I spent more than eight years at LeasePlan International, including five and a half as managing director. I really enjoyed this role, as it enabled me to lead a sales team that worked with all the LeasePlan operating companies to deliver for our multinational customers. It was certainly an exciting time. Global initiatives seemed to be prominent for many multinationals and LeasePlan, given our international network, really does have a strong proposition for this sector. To travel to so many different countries, manage and work with different nationalities, work for the CEO of the group and positively impact the growth of the group, was a real privilege. There was also plenty of opportunity to grab dinner and drinks during the many nights away, which added to the fun.

I wouldn’t say that I always wanted to be an MD. I was always keen on being a leader and felt comfortable with that responsibility. But I was also always looking to add to my experience. So I guess you put those two things together and a managing director role becomes a strong possibility. 
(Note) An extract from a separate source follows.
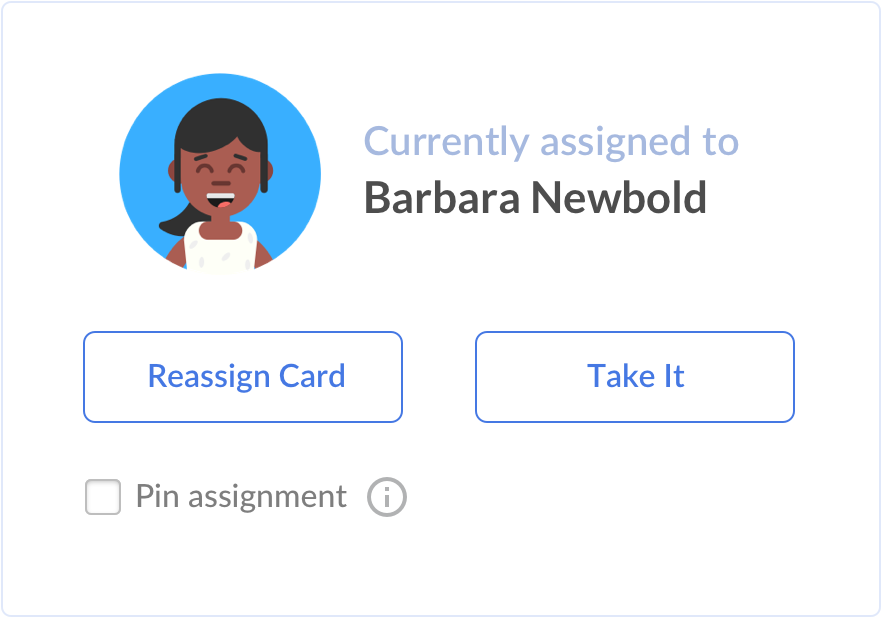Pin the assignment using the checkbox
Screen dimensions: 881x617
coord(103,497)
Being a good MD all starts with you as an individual and being true to your values and the direction you want to take the business. So, in essence, all managing directors will have their own take on this question. For me, I think it’s important to be a great listener and communicator. You also have to ensure the business is constantly evolving and changing, especially considering the competitiveness of the market. Always try to back the recommendations, and instinct, of yourself and those around you. If you wait for the certainty of knowing you’re making the right decision, it will be too late.
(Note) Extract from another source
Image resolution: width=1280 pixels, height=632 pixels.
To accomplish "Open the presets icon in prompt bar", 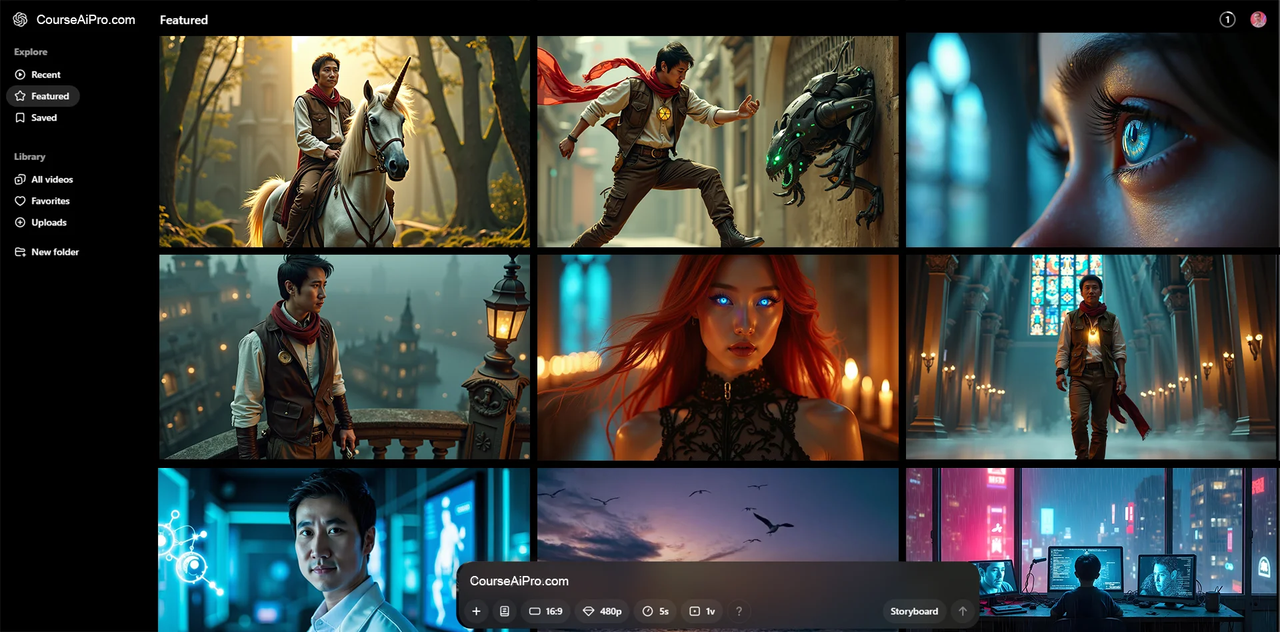I will (x=505, y=611).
I’ve experienced quite a variety of training throughout my career, and certainly personal development has been a priority during my time at all three companies I have worked for – Hewlett Packard, Mobil Oil and LeasePlan. I’ve tended to use training opportunities to bridge certain gaps in my expertise, though I would say that the most beneficial are those where you are learning about yourself as an individual, especially your strengths and how to deploy these.
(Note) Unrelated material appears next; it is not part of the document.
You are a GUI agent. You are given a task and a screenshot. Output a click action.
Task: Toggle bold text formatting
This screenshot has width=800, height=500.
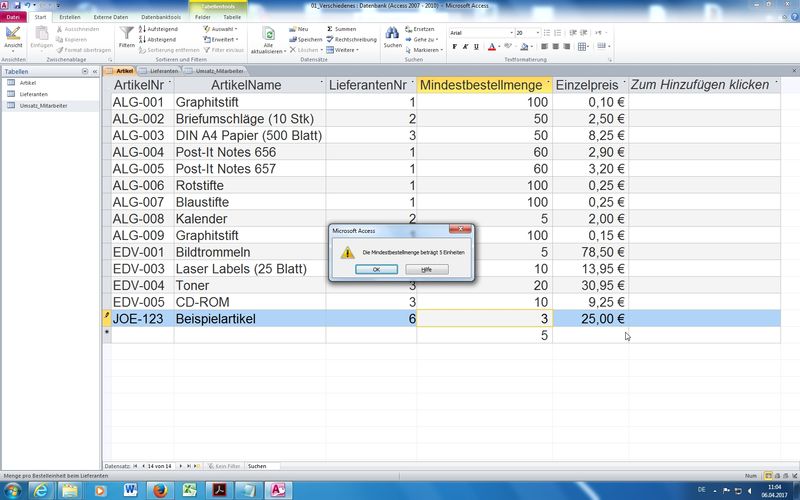(455, 46)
The best piece of careers advice I’ve had is to look to continuously improve and always try to leave something in a better place than when you found it.

I’m sure there have been elements of luck and pre-planning in most people’s careers. Certainly, I have been in the right place at the right time at different points in my career but also spent time carefully planning certain moves. However, you have to back yourself, work hard and grab the opportunity no matter how it has come to you. When it comes to career goals, there probably has been some planning but I have not necessarily seen them as such, just capabilities that I wanted to develop.

My advice for those starting their leasing career would be to make sure you understand how we deliver value to our customers and I am including client and drivers in that definition. We have a great opportunity to have a really positive impact on how corporates, small businesses and individuals use vehicles. At that point, you will realise that it is all about the service, the value, the experience and the expertise that we deliver, rather than the mechanics of the lease.

Being named leasing company of the year meant a huge amount to us as a business. But it’s not just about LeasePlan and our employees; it’s also about our suppliers and our customers, and the impact they’ve had. The way we collaborate and the way they push us in terms of what they’re looking for have allowed us to be in the position where we’ve received this recognition. We’ve put a lot of hard work in over the past few years and this show us we’re on the right path, but there is still work to do.

I joined the BVRLA Committee of Management during the summer of 2014. I have also recently been appointed as the vice-chairman of the BVRLA, which I see as a fantastic opportunity to support our industry.